— START OF Document —

Many newly introduced drones on the market are equipped with tracking and following capabilities. Typically, this functionality is achieved through electronic devices worn by the target, utilizing GPS coordinates to track and follow the target. However, in environments where GPS signals are unavailable, such as tunnels or basements, GPS positioning becomes ineffective or even impossible. Therefore, image tracking serves as an auxiliary method to realize target tracking. One significant aspect of this research is to explore the feasibility of controlling UAV systems via detection and tracking techniques based on images. By utilizing detection and tracking techniques, drones can capture target images through cameras and perform real-time analysis to achieve precise detection and tracking of the position and orientation of the target. With the rapid development of deep learning, many deep learning-based models have been proposed to address the problem of object detection based on images. R-CNN [
4] applies high-capacity convolutional neural networks to bottom-up region proposals in order to localize and segment objects. SPP-Net [
5] utilizes spatial pyramid pooling to eliminate the requirement of fixed size input images. Faster R-CNN [
6] improves R-CNN and SPP-Net to reduce the training and testing speed while also increasing the detection accuracy. The Single Shot MultiBox Detector (SSD) [
7] utilizes multi-scale convolutional bounding box outputs attached to multiple feature maps at the top of the network to detect objects in images using a single deep neural network. Unlike prior works that treat detection as a classification problem, the work named You Only Look Once (YOLO) [
8] considers object detection as a regression problem to spatially separated bounding boxes and the associated class probabilities. A single neural network that can be optimized end-to-end is used to predict bounding boxes and class probabilities directly from full images in one evaluation. Therefore, YOLO has achieved great success. YOLO9000 and YOLOv2 [
9] improve the original YOLO by introducing the concepts of batch normalization [
10], high resolution classifier, convolution with anchor boxes [
6], dimension clusters, direct location prediction, fine-grained features, and multi-scale training. YOLOv3 [
11] made some little changes to update YOLO and to make it better. YOLOv4 [
12] performs extensive experiments on the techniques of weighted residual connections, cross-stage partial connections, cross mini-batch normalization, self-adversarial training, mish-activation, mosaic data augmentation, drop-block regularization, and CIoU loss, and it combines a subset of these techniques to achieve state-of-the-art results. Person detection is a specialized form of object detection designed to identify the specific class “person” within images or video frames. Therefore, we utilize YOLOv4 to perform the detection task for the drone. To further reduce the computation complexity of YOLOv4 so that it can be applied in the environment with very limited computational resources, we perform pruning on the original YOLOv4 model.

— END OF Document —
— START OF Dataset entries —

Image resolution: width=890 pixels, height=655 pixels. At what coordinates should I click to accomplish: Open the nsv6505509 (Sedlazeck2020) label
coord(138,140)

— END OF Dataset entries —
— START OF Dataset entries —

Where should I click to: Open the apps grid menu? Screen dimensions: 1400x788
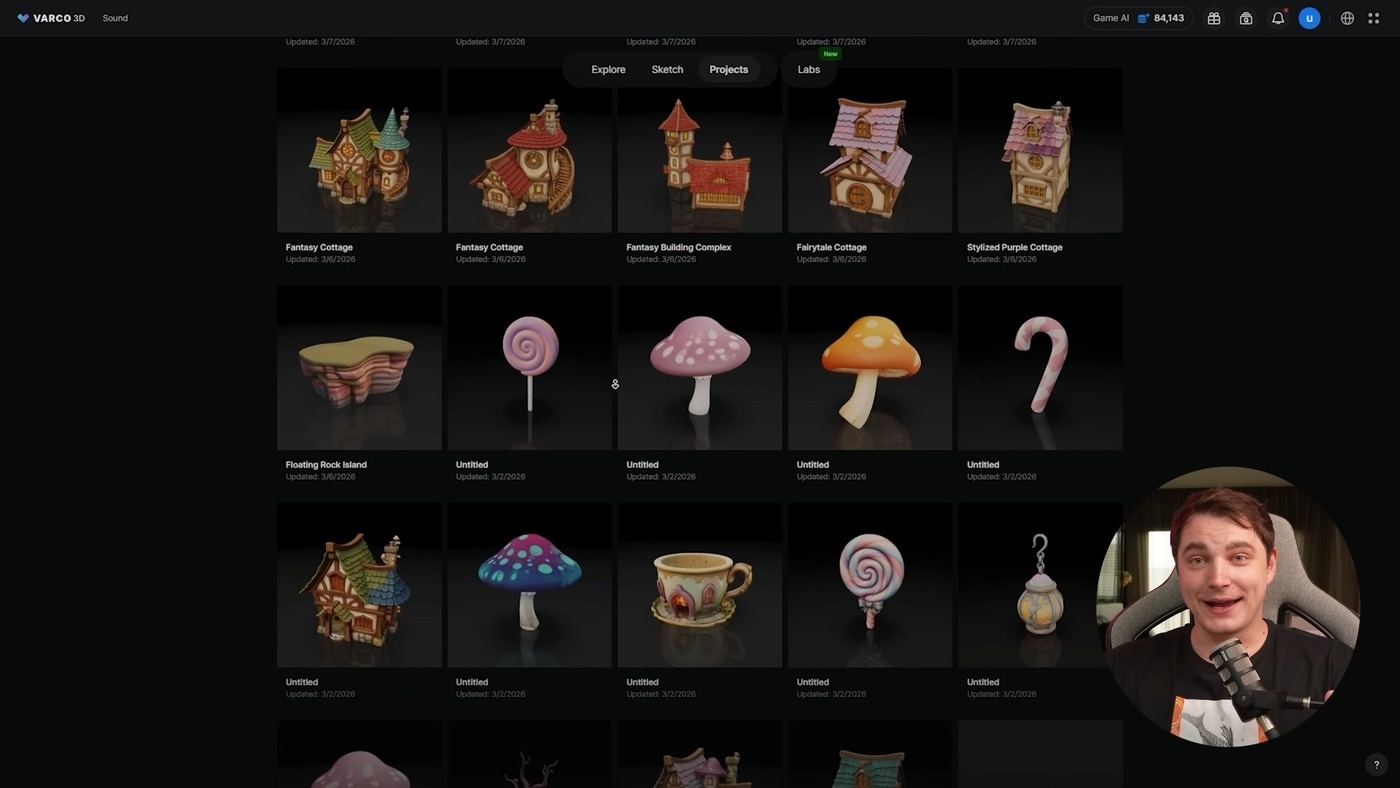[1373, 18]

— END OF Dataset entries —

- Your tasks
A: Answer these questions using the passage on drone target tracking and object detection:
(i) Which environments does it give as examples of places where GPS signals are unavailable?
(ii) What does SPP-Net use to eliminate the requirement of fixed-size input images?
(iii) What operation is performed on the original YOLOv4 model to reduce its computation complexity?
B: Carry on the passage on drone target tracking and object detection, beginning after its final sentence.

- Task responses
A:
(i) Tunnels or basements.
(ii) Spatial pyramid pooling.
(iii) Pruning.

B:
Pruning methods have been proposed to reduce the complexity of CNN models [
13,
14,
15,
16,
17]. Channel pruning intends to exploit the redundancy of feature maps between channels and remove channels with the minimal performance loss [
13]. Li et al. [
14] proposed pruning deep learning models using both channel-level and layer-level compression techniques. Liu et al. [
16] designed a pruning method that can be directly applied to existing modern CNN architectures by enforcing channel-level sparsity in the network to reduce the model size, decrease the run-time memory footprint and lower the number of computing operations while maintaining the accuracy of the model. In [
17], the authors demonstrate how to prune YOLOv3 and YOLOv4 models and then deployed them on OpenVINO with an increased frame rate and little accuracy loss. Since we utilize YOLOv4 for detection in the framework, we refer to the pruning methods described in [
16,
17].
Tracking algorithms based on Siamese Networks have become mainstream for visual tracking recently [
18]. Bertinetto et al. [
19] utilized a fully convolutional Siamese network that can be trained end-to-end for tracking applications. Zhu et al. [
20] designed a distractor-aware module to perform incremental learning, which is able to transfer the general embedding to the current video domain effectively. Li et al. [
21] proposed a tracker based on a Siamese region proposal network that is trained offline with large-scale image pairs. A ResNet-driven Siamese tracker is trained in [
22]. SiamMask [
23] improves the offline training procedure of popular fully convolutional Siamese methods for visual tracking by augmenting their loss with a binary segmentation task.
In this work, we utilize the ROS [
24] (Robot Operating System) to implement image detection and tracking for controlling UAVs. Due to hardware constraints on the laptop, lightweight models are required. Therefore, for the object detector, we train a convolutional neural network based on the YOLOv4 architecture and prune it accordingly. In this work, the target object for detection is a person. We employ the pruned version of the YOLOv4 object detector and the SiamMask [
23] monocular object tracker to detect and track the target person captured by the camera of the drone. Our system consists of four main components: (1) object detection, (2) target tracking, (3) Proportional Integral Derivative (PID) control, and (4) the UAV driver package. We utilize the Tello drone for implementing the object detection and tracking system. During the tracking process, the UAV control parameters include the roll, pitch, yaw, and altitude, all of which are controlled using PID controllers. These PID controllers take the position and distance of the target object as inputs. The position and distance are calculated using the monocular front-facing camera of the UAV.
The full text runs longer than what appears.